SUN-150 RENAL MICROVASCULAR RAREFACTION PRECEDES THE DEVELOPMENT OF HYPERTENSION AND RENAL DAMAGE IN MICE WITH A LOW NEPHRON ENDOWMENT

Abstract

The a8 integrin chain is a matrix receptor on mesenchymal cells and plays an important role in renal development. a8 integrin-deficient mice (itga8-/-) have a reduced renal mass. Itga8-/- on a C57BL/6 genetic background are normotensive, while itga8-/- on a 129SV background develop hypertension and renal damage. The reduction of renal mass is comparable in both strains. Therefore, hypertension and renal damage are not merely a consequence of low nephron endowment. As hypertension is frequently associated with vascular rarefaction, we studied renal microvascular supply in the kidneys of both itga8-/- strains. Itga8-/- were backcrossed on a C57Bl/6 or on a 129SV background. At the age of 10 and 30 weeks blood pressure was measured by telemetry. At the age of 10 days and 10 weeks the renal microvascular supply was assessed after staining renal tissue with the endothelial cell marker CD31/Pecam. Renal physiological parameters (i.e. albuminuria, serum creatinine and urea) and renal fibrosis (collagen deposition and fibroblast activation) were evaluated. The renal mass of both itga8-/- C57Bl/6 und itga8-/- 129SV was reduced to 50%. Blood pressure was elevated and glomerulosclerosis was detected at the age of 10 weeks in itga8-/- 129SV only.
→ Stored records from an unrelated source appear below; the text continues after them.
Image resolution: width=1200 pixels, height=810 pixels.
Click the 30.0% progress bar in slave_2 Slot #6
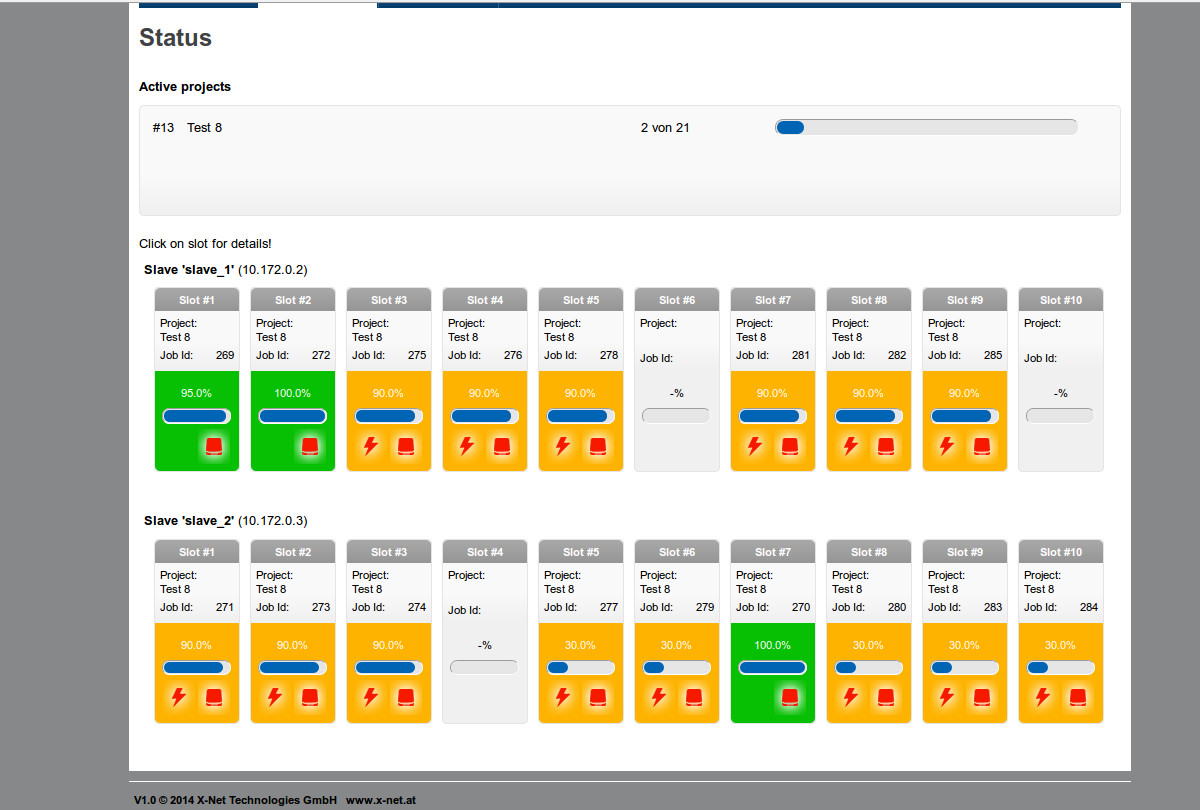pyautogui.click(x=677, y=668)
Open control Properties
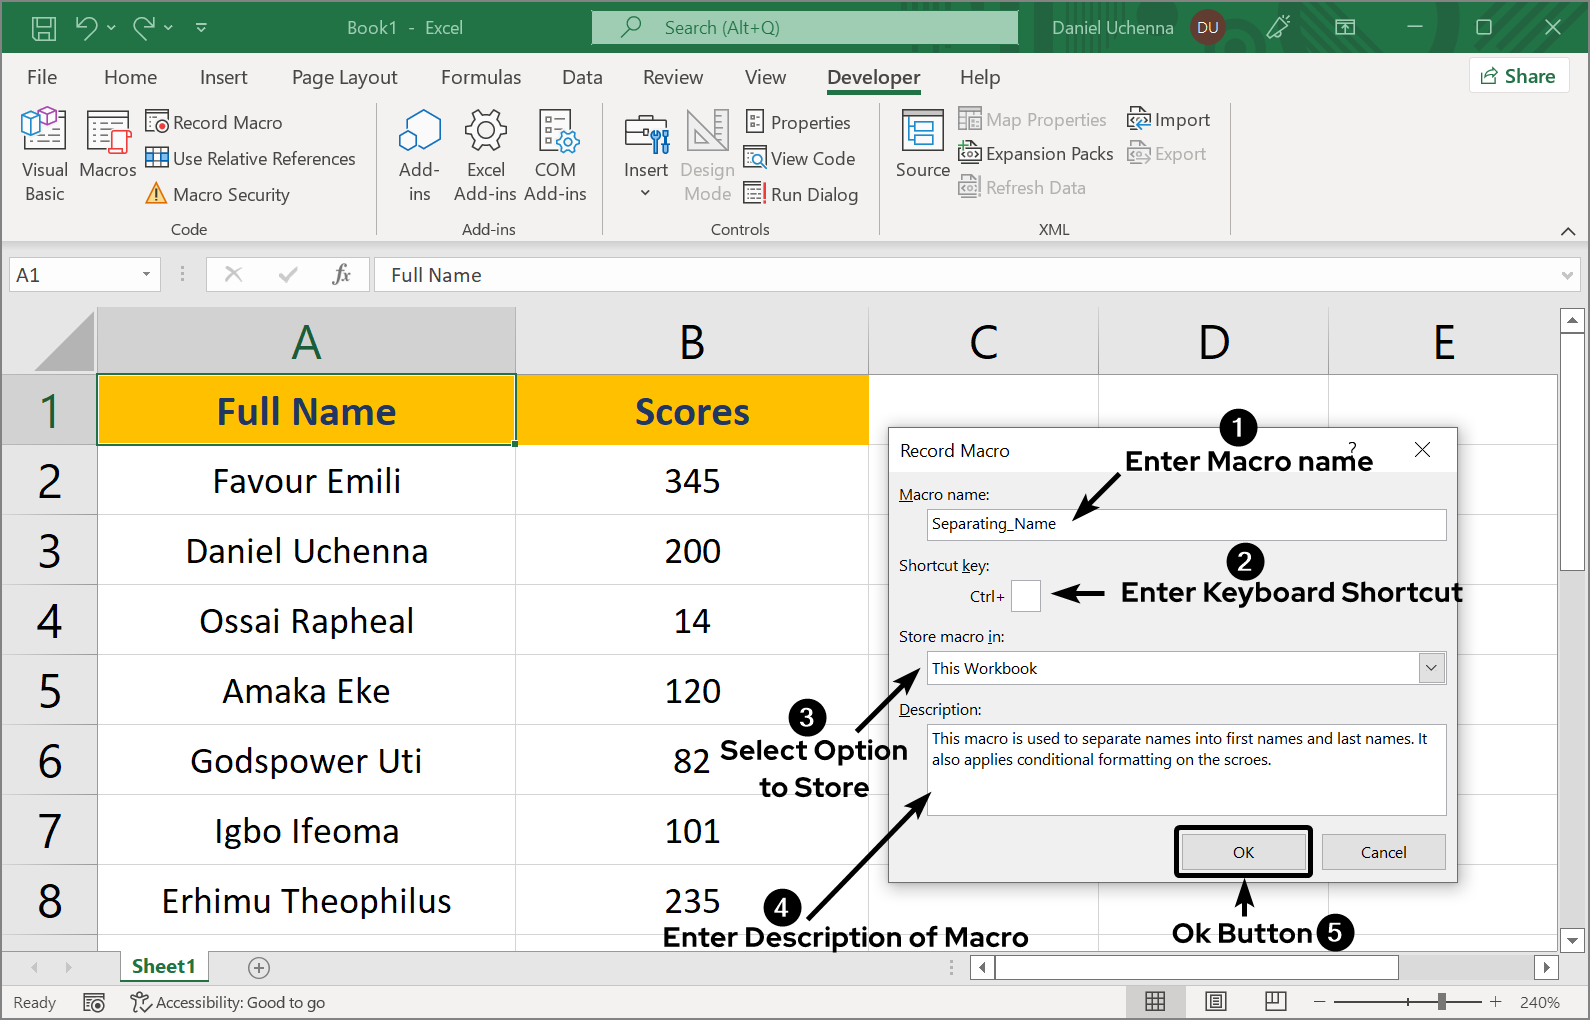Image resolution: width=1590 pixels, height=1020 pixels. (x=799, y=123)
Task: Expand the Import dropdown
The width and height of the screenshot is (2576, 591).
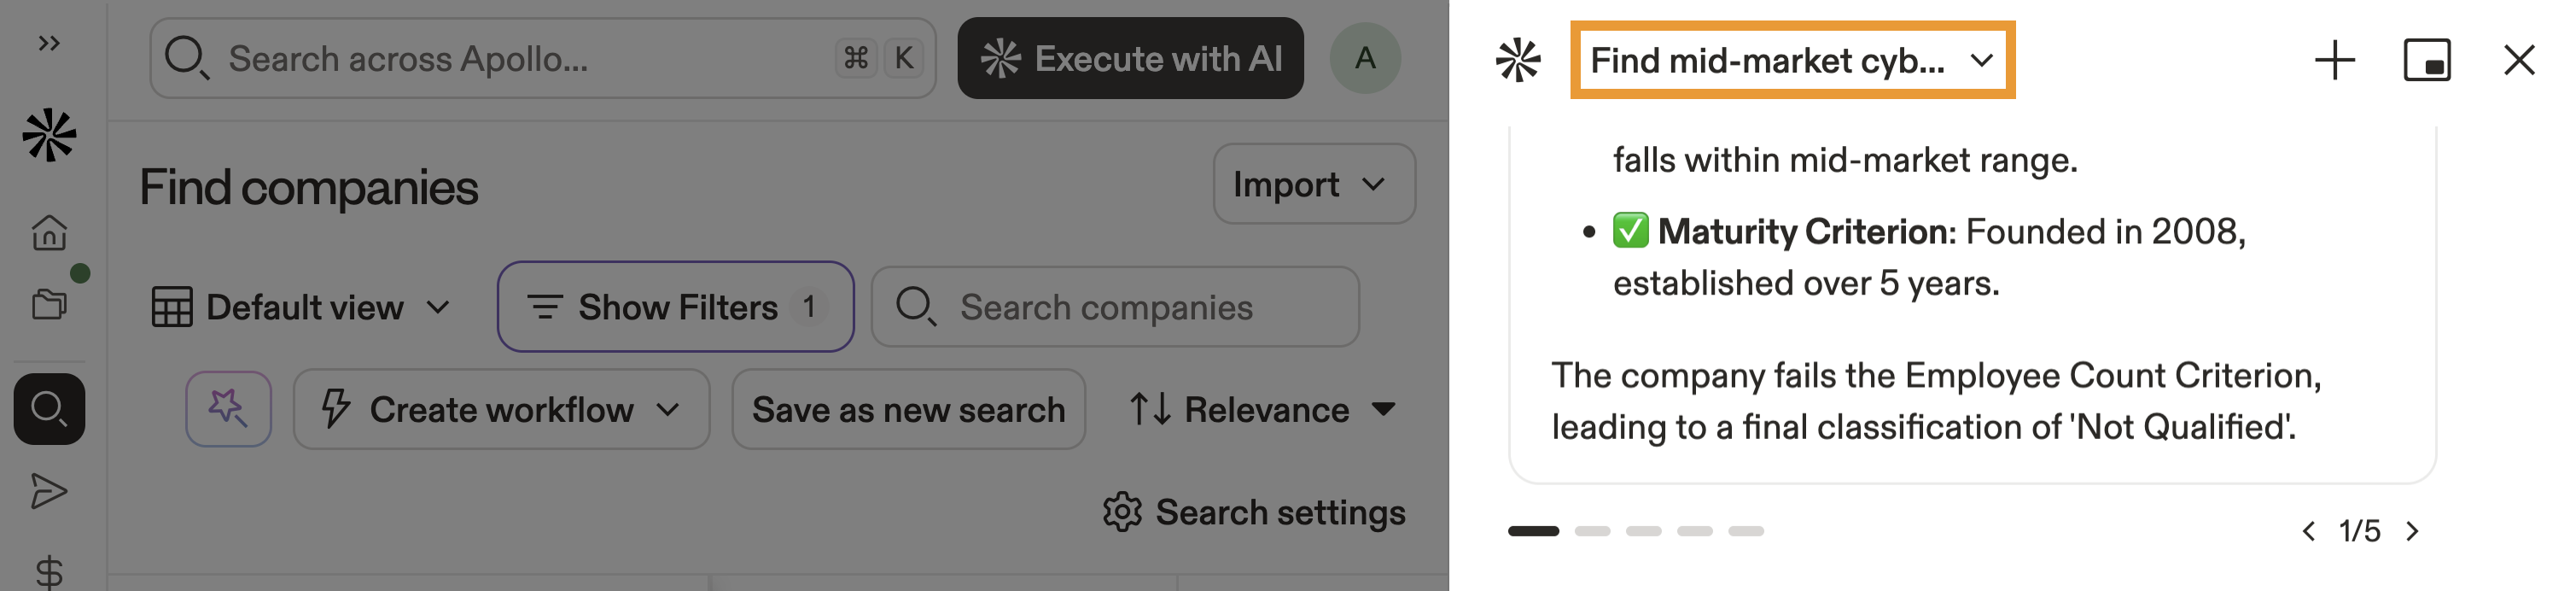Action: (1313, 185)
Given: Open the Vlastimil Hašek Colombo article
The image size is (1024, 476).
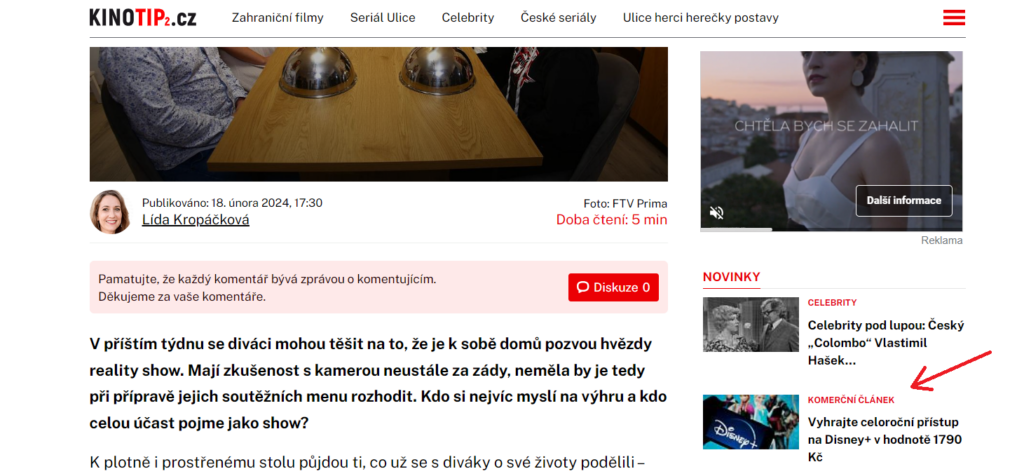Looking at the screenshot, I should click(x=886, y=343).
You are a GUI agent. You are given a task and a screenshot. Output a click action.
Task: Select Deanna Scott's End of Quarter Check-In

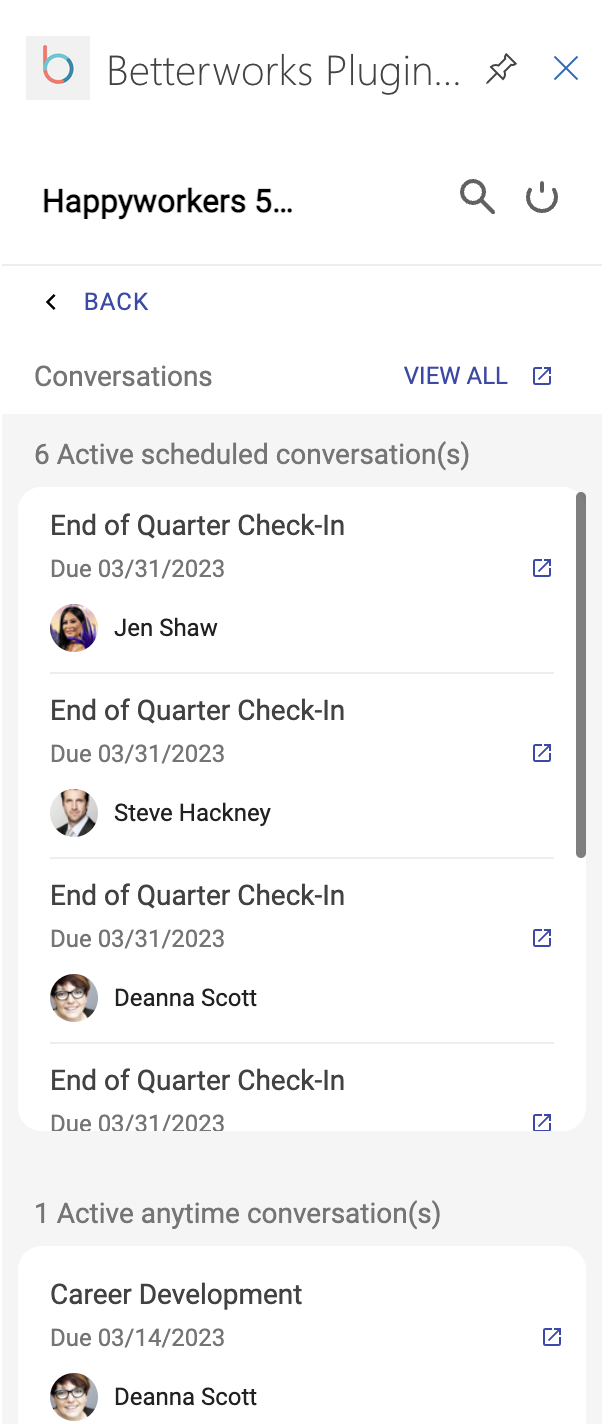198,895
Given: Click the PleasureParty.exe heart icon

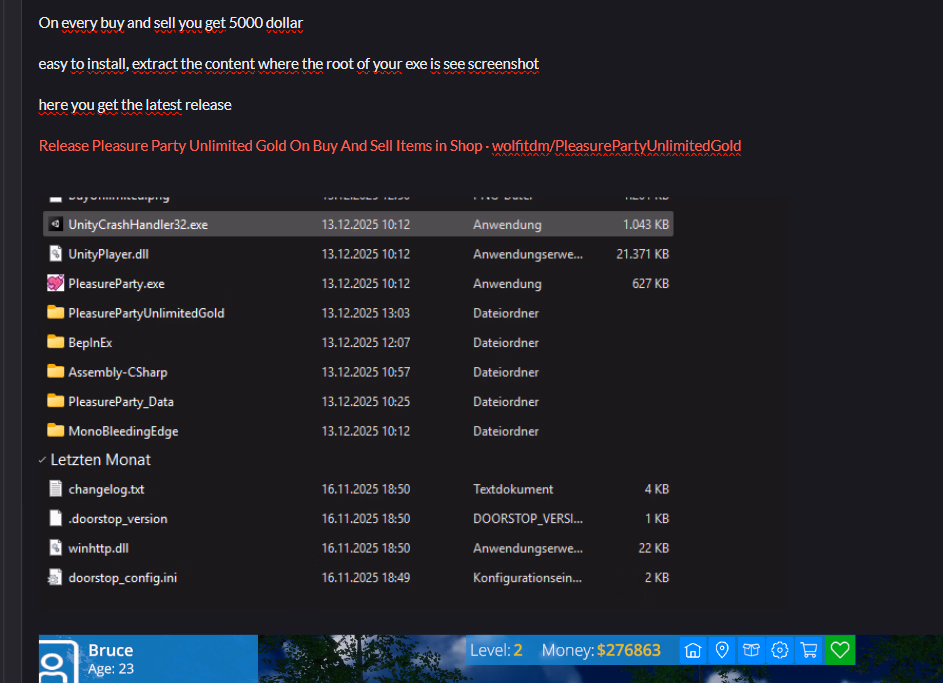Looking at the screenshot, I should (56, 284).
Serum creatinine, serum urea and albuminuria were increased in itga8-/- 129SV, not in itga8-/- C57Bl/6. On the C57Bl/6 background there were no differences in renal capillary numbers of itga8-/- compared to itga8+/+ controls. In contrast, a reduced renal capillary supply was observed in itga8-/- on a 129SV background at the age of 10 weeks. In this strain, a reduced number of renal capillaries was already detected at the age of 10 days, when no overt renal changes could be observed. The development of hypertension in itga8-/- mice with a reduced renal mass is associated with renal microvascular rarefaction. A reduced number of capillaries in the kidney of these mice can be detected as early as at day 10 of life, and might therefore precede the development of hypertension and glomerulosclerosis and contribute to renal damage.